> _MATERIALS PROVIDED_:
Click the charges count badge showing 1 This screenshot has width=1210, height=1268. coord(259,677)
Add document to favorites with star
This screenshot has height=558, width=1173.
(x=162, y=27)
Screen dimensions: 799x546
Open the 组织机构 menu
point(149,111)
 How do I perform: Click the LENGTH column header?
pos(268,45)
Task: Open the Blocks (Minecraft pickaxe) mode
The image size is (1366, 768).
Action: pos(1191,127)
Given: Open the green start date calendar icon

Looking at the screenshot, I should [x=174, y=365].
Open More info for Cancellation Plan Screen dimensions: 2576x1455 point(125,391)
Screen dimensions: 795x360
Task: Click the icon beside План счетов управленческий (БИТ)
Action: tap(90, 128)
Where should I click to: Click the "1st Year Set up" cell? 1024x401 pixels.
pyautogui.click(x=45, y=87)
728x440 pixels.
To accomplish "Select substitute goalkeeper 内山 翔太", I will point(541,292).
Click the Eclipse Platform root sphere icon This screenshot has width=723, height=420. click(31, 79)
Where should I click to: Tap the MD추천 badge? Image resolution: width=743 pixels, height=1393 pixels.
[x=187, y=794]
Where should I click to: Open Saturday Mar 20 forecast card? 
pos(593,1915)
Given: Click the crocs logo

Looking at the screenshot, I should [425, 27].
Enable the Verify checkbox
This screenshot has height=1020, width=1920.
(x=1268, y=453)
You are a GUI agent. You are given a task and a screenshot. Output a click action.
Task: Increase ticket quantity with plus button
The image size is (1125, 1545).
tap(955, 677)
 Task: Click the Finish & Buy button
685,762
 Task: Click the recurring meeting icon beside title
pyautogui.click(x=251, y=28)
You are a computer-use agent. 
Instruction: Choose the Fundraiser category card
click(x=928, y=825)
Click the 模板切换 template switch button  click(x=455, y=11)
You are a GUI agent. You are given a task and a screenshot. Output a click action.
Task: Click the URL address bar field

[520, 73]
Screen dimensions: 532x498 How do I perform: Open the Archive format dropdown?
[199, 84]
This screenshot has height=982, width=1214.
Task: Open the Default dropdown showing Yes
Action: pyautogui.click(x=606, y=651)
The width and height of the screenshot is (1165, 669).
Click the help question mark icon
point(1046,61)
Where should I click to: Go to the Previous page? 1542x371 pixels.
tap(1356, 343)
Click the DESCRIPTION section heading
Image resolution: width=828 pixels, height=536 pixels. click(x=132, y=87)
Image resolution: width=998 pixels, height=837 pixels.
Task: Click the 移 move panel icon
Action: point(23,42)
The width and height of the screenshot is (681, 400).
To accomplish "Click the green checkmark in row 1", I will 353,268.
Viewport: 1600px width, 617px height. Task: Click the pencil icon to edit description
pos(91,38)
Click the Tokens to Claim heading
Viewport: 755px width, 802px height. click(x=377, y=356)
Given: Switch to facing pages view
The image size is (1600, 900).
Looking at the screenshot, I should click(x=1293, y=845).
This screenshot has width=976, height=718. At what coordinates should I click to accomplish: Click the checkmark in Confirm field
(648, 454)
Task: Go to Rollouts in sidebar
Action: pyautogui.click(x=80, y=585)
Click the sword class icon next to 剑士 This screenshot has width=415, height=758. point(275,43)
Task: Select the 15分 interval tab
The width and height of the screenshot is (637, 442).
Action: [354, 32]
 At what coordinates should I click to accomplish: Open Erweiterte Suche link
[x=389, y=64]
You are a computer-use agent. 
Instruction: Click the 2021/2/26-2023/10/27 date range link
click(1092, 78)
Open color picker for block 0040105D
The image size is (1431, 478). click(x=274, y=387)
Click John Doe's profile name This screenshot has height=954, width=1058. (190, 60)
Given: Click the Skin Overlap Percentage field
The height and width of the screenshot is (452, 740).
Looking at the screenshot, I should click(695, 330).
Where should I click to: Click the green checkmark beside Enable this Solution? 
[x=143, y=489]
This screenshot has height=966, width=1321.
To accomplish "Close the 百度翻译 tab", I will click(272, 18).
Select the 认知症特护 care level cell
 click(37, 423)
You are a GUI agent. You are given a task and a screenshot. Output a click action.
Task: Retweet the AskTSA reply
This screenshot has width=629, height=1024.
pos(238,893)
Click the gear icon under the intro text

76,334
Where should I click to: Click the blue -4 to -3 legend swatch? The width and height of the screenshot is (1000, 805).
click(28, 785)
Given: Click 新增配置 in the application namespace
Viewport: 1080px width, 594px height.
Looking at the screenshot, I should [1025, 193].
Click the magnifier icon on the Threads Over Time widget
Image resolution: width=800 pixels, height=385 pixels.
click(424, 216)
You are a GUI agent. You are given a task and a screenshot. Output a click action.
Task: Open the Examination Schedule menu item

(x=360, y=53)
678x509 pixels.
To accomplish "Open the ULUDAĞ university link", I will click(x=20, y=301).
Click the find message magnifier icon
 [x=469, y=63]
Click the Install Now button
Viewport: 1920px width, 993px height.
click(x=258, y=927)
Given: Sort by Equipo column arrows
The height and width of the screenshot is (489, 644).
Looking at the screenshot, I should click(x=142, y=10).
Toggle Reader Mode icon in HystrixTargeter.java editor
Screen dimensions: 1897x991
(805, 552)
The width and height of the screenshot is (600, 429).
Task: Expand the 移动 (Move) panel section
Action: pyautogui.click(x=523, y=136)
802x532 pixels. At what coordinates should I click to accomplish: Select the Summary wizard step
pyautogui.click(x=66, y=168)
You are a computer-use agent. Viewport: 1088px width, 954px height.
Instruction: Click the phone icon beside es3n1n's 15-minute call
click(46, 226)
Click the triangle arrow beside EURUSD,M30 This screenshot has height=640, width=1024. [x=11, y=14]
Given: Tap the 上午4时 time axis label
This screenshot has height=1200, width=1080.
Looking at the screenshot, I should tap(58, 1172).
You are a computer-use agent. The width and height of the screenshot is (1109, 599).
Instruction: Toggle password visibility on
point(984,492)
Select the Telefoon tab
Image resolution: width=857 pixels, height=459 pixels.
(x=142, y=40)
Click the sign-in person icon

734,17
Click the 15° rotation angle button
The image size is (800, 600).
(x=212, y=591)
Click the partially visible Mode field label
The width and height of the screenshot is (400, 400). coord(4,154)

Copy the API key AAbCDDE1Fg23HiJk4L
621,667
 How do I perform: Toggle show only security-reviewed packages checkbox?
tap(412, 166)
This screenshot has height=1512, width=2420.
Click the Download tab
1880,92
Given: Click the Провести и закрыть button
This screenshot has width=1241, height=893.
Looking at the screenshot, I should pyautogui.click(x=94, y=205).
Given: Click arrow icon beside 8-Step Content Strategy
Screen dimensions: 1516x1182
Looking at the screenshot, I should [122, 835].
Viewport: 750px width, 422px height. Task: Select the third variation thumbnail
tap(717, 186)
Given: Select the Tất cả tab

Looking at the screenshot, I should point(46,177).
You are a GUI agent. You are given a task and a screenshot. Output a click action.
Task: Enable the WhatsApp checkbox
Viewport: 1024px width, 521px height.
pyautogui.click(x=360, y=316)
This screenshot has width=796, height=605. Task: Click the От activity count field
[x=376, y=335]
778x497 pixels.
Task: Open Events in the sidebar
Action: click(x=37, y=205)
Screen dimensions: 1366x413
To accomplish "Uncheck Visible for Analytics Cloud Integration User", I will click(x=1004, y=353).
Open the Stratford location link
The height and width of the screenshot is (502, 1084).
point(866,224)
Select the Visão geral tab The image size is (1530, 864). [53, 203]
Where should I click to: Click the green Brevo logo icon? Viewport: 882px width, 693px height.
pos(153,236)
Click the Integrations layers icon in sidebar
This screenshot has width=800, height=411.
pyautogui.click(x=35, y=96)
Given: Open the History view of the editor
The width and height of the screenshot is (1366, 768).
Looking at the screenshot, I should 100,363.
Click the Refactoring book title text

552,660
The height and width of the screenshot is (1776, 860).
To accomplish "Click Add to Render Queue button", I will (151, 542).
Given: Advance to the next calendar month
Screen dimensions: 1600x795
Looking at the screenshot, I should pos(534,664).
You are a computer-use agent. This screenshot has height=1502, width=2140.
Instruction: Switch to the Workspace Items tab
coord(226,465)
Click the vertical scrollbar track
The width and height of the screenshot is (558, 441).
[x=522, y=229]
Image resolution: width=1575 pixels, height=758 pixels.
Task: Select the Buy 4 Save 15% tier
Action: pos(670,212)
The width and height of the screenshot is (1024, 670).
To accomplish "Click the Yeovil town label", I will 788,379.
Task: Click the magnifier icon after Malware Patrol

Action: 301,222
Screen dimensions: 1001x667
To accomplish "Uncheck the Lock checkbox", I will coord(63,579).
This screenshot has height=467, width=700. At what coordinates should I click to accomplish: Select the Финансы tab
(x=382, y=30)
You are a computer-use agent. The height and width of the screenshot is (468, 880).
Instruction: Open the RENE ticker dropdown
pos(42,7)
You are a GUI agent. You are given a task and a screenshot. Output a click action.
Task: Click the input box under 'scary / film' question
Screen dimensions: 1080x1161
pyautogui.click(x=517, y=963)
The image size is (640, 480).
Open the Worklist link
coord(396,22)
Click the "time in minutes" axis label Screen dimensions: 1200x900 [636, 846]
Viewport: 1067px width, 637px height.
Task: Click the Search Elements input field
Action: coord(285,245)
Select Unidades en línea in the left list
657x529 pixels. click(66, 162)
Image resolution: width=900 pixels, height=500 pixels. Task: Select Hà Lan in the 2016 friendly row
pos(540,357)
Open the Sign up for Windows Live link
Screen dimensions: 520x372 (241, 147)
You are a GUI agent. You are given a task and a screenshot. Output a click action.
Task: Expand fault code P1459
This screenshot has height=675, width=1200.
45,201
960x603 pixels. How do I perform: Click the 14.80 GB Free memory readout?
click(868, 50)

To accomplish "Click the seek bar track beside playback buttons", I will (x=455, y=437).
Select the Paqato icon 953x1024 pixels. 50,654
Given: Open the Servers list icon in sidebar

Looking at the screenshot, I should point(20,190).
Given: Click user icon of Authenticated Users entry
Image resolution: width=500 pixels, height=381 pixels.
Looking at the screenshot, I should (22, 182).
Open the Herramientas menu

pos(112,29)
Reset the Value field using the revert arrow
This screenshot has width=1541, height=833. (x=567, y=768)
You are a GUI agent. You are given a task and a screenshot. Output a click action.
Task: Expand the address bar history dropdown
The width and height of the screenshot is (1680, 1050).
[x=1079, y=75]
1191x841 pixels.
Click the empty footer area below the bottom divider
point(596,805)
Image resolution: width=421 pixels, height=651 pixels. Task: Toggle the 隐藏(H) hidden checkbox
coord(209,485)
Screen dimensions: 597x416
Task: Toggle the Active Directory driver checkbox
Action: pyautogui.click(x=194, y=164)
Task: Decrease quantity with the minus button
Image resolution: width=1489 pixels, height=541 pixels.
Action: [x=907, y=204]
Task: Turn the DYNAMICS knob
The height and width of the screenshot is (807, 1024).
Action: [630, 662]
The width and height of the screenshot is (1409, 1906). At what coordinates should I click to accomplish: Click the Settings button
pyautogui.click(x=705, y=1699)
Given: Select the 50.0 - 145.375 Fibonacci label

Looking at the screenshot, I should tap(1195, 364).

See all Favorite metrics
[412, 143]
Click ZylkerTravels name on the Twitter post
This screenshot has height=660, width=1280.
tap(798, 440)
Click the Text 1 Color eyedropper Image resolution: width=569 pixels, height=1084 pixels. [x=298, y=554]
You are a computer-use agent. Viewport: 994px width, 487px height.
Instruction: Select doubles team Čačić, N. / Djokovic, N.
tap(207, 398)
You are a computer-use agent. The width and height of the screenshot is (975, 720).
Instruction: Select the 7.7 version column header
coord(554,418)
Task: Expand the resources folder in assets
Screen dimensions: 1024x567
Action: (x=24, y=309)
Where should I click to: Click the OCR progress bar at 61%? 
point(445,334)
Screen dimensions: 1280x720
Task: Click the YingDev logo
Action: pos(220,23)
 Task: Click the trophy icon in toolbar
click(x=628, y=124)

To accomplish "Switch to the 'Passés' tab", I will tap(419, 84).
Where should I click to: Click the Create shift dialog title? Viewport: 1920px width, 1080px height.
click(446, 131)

> _REQUIRED ACTION_:
Restate word for word only the lines running from the beginning of the data to the line holding "Click the Eclipse", both included.

> _WRITTEN SOLUTION_:
Click the charges count badge showing 1 This screenshot has width=1210, height=1268. coord(259,677)
Add document to favorites with star
This screenshot has height=558, width=1173.
(x=162, y=27)
Screen dimensions: 799x546
Open the 组织机构 menu
point(149,111)
 How do I perform: Click the LENGTH column header?
pos(268,45)
Task: Open the Blocks (Minecraft pickaxe) mode
The image size is (1366, 768).
Action: pos(1191,127)
Given: Open the green start date calendar icon

Looking at the screenshot, I should [x=174, y=365].
Open More info for Cancellation Plan Screen dimensions: 2576x1455 point(125,391)
Screen dimensions: 795x360
Task: Click the icon beside План счетов управленческий (БИТ)
Action: tap(90, 128)
Where should I click to: Click the "1st Year Set up" cell? 1024x401 pixels.
pyautogui.click(x=45, y=87)
728x440 pixels.
To accomplish "Select substitute goalkeeper 内山 翔太", I will point(541,292).
Click the Eclipse Platform root sphere icon This screenshot has width=723, height=420. click(31, 79)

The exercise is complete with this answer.